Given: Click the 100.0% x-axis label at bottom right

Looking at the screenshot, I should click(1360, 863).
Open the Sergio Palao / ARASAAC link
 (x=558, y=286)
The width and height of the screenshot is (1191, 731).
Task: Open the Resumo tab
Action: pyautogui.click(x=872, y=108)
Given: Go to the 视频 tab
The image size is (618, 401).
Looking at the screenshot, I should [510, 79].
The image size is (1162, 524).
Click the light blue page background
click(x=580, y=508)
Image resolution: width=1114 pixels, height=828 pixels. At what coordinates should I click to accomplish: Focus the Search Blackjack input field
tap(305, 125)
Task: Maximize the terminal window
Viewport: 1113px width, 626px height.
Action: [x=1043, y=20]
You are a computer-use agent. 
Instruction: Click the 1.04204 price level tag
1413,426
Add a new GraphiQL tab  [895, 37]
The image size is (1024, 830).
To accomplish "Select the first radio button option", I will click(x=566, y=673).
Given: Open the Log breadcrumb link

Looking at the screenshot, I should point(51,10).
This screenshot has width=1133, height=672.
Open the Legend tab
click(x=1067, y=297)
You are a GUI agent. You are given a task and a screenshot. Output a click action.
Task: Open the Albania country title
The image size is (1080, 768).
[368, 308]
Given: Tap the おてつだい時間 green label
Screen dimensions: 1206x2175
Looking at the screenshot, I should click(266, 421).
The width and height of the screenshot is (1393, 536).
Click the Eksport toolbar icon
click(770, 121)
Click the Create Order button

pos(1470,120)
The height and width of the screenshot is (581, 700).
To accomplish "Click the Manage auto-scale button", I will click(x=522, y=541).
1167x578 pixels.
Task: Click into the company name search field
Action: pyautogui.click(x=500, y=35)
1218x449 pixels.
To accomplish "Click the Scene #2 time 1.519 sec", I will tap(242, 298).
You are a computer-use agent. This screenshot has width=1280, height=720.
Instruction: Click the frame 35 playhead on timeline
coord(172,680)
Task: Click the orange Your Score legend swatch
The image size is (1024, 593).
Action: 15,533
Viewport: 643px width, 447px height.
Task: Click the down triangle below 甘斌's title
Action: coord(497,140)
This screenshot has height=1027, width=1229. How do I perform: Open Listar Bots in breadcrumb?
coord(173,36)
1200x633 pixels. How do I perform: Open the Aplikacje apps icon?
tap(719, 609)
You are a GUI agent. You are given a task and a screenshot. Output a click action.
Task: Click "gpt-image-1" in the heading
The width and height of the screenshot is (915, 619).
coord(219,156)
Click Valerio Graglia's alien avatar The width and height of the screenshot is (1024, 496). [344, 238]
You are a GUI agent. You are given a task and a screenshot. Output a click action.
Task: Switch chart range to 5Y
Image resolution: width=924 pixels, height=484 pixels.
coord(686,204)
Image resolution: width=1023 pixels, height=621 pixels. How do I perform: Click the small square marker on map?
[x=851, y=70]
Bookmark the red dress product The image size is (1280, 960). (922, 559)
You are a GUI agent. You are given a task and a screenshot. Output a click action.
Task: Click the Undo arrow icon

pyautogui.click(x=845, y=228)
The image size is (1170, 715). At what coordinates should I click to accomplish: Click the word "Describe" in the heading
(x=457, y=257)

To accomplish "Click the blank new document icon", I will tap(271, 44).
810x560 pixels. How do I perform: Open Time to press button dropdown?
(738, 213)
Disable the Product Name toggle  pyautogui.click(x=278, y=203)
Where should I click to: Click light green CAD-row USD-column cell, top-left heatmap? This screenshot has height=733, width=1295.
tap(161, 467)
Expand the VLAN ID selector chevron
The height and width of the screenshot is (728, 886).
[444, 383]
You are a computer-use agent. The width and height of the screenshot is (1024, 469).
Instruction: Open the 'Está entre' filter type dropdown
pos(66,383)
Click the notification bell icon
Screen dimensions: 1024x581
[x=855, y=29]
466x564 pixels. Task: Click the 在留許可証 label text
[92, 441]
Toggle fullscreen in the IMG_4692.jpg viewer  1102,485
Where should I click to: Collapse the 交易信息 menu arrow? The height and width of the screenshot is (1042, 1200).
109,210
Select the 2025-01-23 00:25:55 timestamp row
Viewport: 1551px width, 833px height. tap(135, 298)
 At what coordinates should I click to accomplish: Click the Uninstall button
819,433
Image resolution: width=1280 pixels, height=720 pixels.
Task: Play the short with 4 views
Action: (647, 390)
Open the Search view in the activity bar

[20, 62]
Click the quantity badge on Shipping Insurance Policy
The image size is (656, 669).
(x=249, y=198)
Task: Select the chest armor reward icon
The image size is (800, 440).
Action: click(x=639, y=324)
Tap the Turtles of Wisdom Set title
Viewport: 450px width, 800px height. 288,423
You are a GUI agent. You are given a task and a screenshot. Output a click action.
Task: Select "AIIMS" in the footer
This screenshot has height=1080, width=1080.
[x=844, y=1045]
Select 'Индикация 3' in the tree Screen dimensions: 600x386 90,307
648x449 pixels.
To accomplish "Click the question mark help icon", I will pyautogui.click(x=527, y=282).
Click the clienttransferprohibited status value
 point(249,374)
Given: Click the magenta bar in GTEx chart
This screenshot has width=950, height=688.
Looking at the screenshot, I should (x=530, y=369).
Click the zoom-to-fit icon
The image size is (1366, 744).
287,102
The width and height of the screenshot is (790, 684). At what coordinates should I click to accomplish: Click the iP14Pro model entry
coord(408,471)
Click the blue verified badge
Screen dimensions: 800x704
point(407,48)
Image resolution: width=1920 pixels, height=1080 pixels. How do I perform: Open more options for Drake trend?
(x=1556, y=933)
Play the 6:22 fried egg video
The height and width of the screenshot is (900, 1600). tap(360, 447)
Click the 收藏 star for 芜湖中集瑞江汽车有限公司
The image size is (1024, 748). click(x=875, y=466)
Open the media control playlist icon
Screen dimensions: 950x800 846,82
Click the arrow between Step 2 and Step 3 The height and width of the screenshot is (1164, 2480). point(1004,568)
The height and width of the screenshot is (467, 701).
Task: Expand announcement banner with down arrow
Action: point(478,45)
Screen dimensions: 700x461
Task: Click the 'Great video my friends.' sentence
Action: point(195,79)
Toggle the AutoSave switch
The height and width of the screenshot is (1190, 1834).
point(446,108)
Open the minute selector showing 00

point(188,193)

────

Try it:
Please type the entries above out again exactly.

Task result:
Given: Click the 100.0% x-axis label at bottom right

Looking at the screenshot, I should click(1360, 863).
Open the Sergio Palao / ARASAAC link
 (x=558, y=286)
The width and height of the screenshot is (1191, 731).
Task: Open the Resumo tab
Action: pyautogui.click(x=872, y=108)
Given: Go to the 视频 tab
The image size is (618, 401).
Looking at the screenshot, I should [510, 79].
The image size is (1162, 524).
Click the light blue page background
click(x=580, y=508)
Image resolution: width=1114 pixels, height=828 pixels. At what coordinates should I click to accomplish: Focus the Search Blackjack input field
tap(305, 125)
Task: Maximize the terminal window
Viewport: 1113px width, 626px height.
Action: [x=1043, y=20]
You are a computer-use agent. 
Instruction: Click the 1.04204 price level tag
1413,426
Add a new GraphiQL tab  [895, 37]
The image size is (1024, 830).
To accomplish "Select the first radio button option", I will click(x=566, y=673).
Given: Open the Log breadcrumb link

Looking at the screenshot, I should point(51,10).
This screenshot has width=1133, height=672.
Open the Legend tab
click(x=1067, y=297)
You are a GUI agent. You are given a task and a screenshot. Output a click action.
Task: Open the Albania country title
The image size is (1080, 768).
[368, 308]
Given: Tap the おてつだい時間 green label
Screen dimensions: 1206x2175
Looking at the screenshot, I should click(266, 421).
The width and height of the screenshot is (1393, 536).
Click the Eksport toolbar icon
click(770, 121)
Click the Create Order button

pos(1470,120)
The height and width of the screenshot is (581, 700).
To accomplish "Click the Manage auto-scale button", I will click(x=522, y=541).
1167x578 pixels.
Task: Click into the company name search field
Action: pyautogui.click(x=500, y=35)
1218x449 pixels.
To accomplish "Click the Scene #2 time 1.519 sec", I will tap(242, 298).
You are a computer-use agent. This screenshot has width=1280, height=720.
Instruction: Click the frame 35 playhead on timeline
coord(172,680)
Task: Click the orange Your Score legend swatch
The image size is (1024, 593).
Action: 15,533
Viewport: 643px width, 447px height.
Task: Click the down triangle below 甘斌's title
Action: coord(497,140)
This screenshot has height=1027, width=1229. How do I perform: Open Listar Bots in breadcrumb?
coord(173,36)
1200x633 pixels. How do I perform: Open the Aplikacje apps icon?
tap(719, 609)
You are a GUI agent. You are given a task and a screenshot. Output a click action.
Task: Click "gpt-image-1" in the heading
The width and height of the screenshot is (915, 619).
coord(219,156)
Click Valerio Graglia's alien avatar The width and height of the screenshot is (1024, 496). [344, 238]
You are a GUI agent. You are given a task and a screenshot. Output a click action.
Task: Switch chart range to 5Y
Image resolution: width=924 pixels, height=484 pixels.
coord(686,204)
Image resolution: width=1023 pixels, height=621 pixels. How do I perform: Click the small square marker on map?
[x=851, y=70]
Bookmark the red dress product The image size is (1280, 960). (922, 559)
You are a GUI agent. You are given a task and a screenshot. Output a click action.
Task: Click the Undo arrow icon

pyautogui.click(x=845, y=228)
The image size is (1170, 715). At what coordinates should I click to accomplish: Click the word "Describe" in the heading
(x=457, y=257)

To accomplish "Click the blank new document icon", I will tap(271, 44).
810x560 pixels. How do I perform: Open Time to press button dropdown?
(738, 213)
Disable the Product Name toggle  pyautogui.click(x=278, y=203)
Where should I click to: Click light green CAD-row USD-column cell, top-left heatmap? This screenshot has height=733, width=1295.
tap(161, 467)
Expand the VLAN ID selector chevron
The height and width of the screenshot is (728, 886).
[444, 383]
You are a computer-use agent. The width and height of the screenshot is (1024, 469).
Instruction: Open the 'Está entre' filter type dropdown
pos(66,383)
Click the notification bell icon
Screen dimensions: 1024x581
[x=855, y=29]
466x564 pixels. Task: Click the 在留許可証 label text
[92, 441]
Toggle fullscreen in the IMG_4692.jpg viewer  1102,485
Where should I click to: Collapse the 交易信息 menu arrow? The height and width of the screenshot is (1042, 1200).
109,210
Select the 2025-01-23 00:25:55 timestamp row
Viewport: 1551px width, 833px height. tap(135, 298)
 At what coordinates should I click to accomplish: Click the Uninstall button
819,433
Image resolution: width=1280 pixels, height=720 pixels.
Task: Play the short with 4 views
Action: (647, 390)
Open the Search view in the activity bar

[20, 62]
Click the quantity badge on Shipping Insurance Policy
The image size is (656, 669).
(x=249, y=198)
Task: Select the chest armor reward icon
The image size is (800, 440).
Action: click(x=639, y=324)
Tap the Turtles of Wisdom Set title
Viewport: 450px width, 800px height. 288,423
You are a GUI agent. You are given a task and a screenshot. Output a click action.
Task: Select "AIIMS" in the footer
This screenshot has height=1080, width=1080.
[x=844, y=1045]
Select 'Индикация 3' in the tree Screen dimensions: 600x386 90,307
648x449 pixels.
To accomplish "Click the question mark help icon", I will pyautogui.click(x=527, y=282).
Click the clienttransferprohibited status value
 point(249,374)
Given: Click the magenta bar in GTEx chart
This screenshot has width=950, height=688.
Looking at the screenshot, I should (x=530, y=369).
Click the zoom-to-fit icon
The image size is (1366, 744).
287,102
The width and height of the screenshot is (790, 684). At what coordinates should I click to accomplish: Click the iP14Pro model entry
coord(408,471)
Click the blue verified badge
Screen dimensions: 800x704
point(407,48)
Image resolution: width=1920 pixels, height=1080 pixels. How do I perform: Open more options for Drake trend?
(x=1556, y=933)
Play the 6:22 fried egg video
The height and width of the screenshot is (900, 1600). tap(360, 447)
Click the 收藏 star for 芜湖中集瑞江汽车有限公司
The image size is (1024, 748). click(x=875, y=466)
Open the media control playlist icon
Screen dimensions: 950x800 846,82
Click the arrow between Step 2 and Step 3 The height and width of the screenshot is (1164, 2480). point(1004,568)
The height and width of the screenshot is (467, 701).
Task: Expand announcement banner with down arrow
Action: point(478,45)
Screen dimensions: 700x461
Task: Click the 'Great video my friends.' sentence
Action: point(195,79)
Toggle the AutoSave switch
The height and width of the screenshot is (1190, 1834).
point(446,108)
Open the minute selector showing 00

point(188,193)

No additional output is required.